Chapter 1
Summary
The narration starts from the sanatorium in California where Holden Caulfield is undergoing rehabilitation following a nervous breakdown. The main story centers on the events in December of the previous year, but first his older brother is referred to as being a writer who works in Hollywood and visits Holden on a regular basis. He doesn't respect him because he feels that his brother sold himself short for the sake of earning more money. He feels that he is too talented for the type of work that he is doing
Holden’s tale takes the form of a long flashback to a Saturday in December
in the previous year.
It is Holden’s last day at Pencey Prep in Agerstown in Pennsylvania.

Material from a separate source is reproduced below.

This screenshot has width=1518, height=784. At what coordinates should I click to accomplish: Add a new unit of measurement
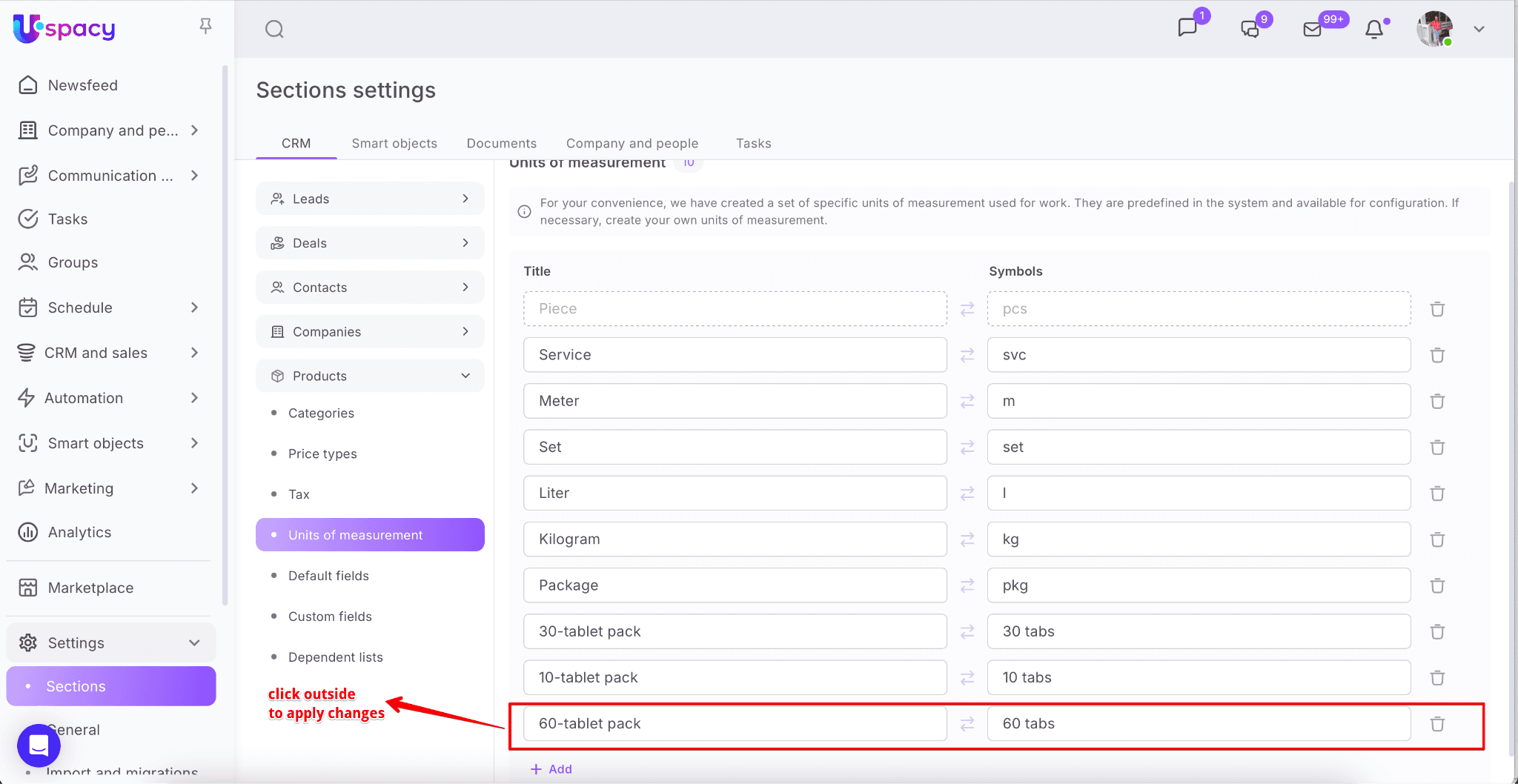tap(551, 769)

He has been expelled due to poor academic performance, failing 4 out of 5 subjects. The chapter ends with Holden arriving at Mr. Spencer’s house (his History teacher).
Interpretation
It is clear from the start that Salinger gives us a pure insight into
Holden’s personality and unique narrative style. The reader appreciates from the first paragraphs that Holden will not fit the usual mould of the accepted narrator. Holden is all set to tell us about how
he arrived in the sanatorium, and then he digresses to tell us about his older brother, D.B.
When the flashback does start it is concerned with Holden’s last day at Prep
school, which he found a cold and hypocritical place. A tone of cynicism pervades throughout Holden’s narration. He tends to see the worst in people and places, rather than the best.
Holden is thoughtless and irresponsible, losing the fencing team’s
equipment, but he shows he does care for people by wishing to say goodbye to his ailing History lecturer despite failing miserably at the subject.
The reader has already a strange affection for this much-flawed hero of the book.